[[ SUPPLIED RECORDS, beginning ]]

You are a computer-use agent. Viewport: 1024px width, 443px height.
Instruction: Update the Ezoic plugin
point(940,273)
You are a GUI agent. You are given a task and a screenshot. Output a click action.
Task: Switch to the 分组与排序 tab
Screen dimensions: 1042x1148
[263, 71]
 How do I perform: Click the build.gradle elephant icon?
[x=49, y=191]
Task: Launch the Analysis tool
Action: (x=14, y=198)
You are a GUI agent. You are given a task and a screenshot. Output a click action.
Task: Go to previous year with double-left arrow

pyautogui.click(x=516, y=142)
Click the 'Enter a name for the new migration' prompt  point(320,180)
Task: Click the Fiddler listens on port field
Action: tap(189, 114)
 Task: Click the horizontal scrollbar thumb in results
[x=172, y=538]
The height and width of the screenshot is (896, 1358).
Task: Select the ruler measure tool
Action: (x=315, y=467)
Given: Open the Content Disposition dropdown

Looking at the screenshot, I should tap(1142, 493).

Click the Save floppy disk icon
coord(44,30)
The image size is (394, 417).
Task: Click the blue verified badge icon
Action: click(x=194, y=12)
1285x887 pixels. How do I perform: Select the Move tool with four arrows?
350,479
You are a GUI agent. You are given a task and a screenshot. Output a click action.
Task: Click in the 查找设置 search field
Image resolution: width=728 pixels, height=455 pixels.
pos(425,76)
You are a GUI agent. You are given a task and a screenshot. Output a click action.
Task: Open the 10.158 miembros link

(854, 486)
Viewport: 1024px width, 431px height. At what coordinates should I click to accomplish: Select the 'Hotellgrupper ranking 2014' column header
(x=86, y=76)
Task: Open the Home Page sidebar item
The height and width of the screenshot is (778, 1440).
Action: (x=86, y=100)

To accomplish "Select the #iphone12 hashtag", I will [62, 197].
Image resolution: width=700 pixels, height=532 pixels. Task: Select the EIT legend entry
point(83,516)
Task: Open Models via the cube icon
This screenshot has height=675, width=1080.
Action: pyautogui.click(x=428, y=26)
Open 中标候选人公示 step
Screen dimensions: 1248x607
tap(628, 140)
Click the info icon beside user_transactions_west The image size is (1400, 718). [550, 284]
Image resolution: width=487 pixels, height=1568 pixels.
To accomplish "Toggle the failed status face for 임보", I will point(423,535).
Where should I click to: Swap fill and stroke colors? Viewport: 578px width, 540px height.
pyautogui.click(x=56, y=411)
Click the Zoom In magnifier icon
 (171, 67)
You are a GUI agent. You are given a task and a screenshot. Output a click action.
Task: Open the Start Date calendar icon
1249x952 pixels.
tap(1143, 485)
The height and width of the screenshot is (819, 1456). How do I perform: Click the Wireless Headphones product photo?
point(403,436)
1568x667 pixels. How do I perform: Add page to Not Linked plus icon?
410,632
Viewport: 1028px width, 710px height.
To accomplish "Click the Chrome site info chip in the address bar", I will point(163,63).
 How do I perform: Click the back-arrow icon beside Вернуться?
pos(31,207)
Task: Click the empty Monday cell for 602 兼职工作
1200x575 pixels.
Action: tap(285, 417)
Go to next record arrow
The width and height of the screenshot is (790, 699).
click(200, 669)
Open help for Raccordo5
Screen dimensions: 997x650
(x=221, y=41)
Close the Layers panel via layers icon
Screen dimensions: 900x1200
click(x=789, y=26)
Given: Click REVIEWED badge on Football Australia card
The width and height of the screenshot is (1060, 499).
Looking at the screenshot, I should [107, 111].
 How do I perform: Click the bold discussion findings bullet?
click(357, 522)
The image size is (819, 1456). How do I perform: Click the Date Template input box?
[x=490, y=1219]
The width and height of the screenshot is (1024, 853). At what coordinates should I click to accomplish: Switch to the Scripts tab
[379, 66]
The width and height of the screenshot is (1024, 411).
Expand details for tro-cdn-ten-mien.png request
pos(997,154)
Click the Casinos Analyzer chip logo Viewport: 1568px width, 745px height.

[[ SUPPLIED RECORDS, end ]]

- **PROBLEM TO WORK ON**
From the data, work out how many lines include the word "will"; the reply is that number and nothing else.

- **OUTPUT**
3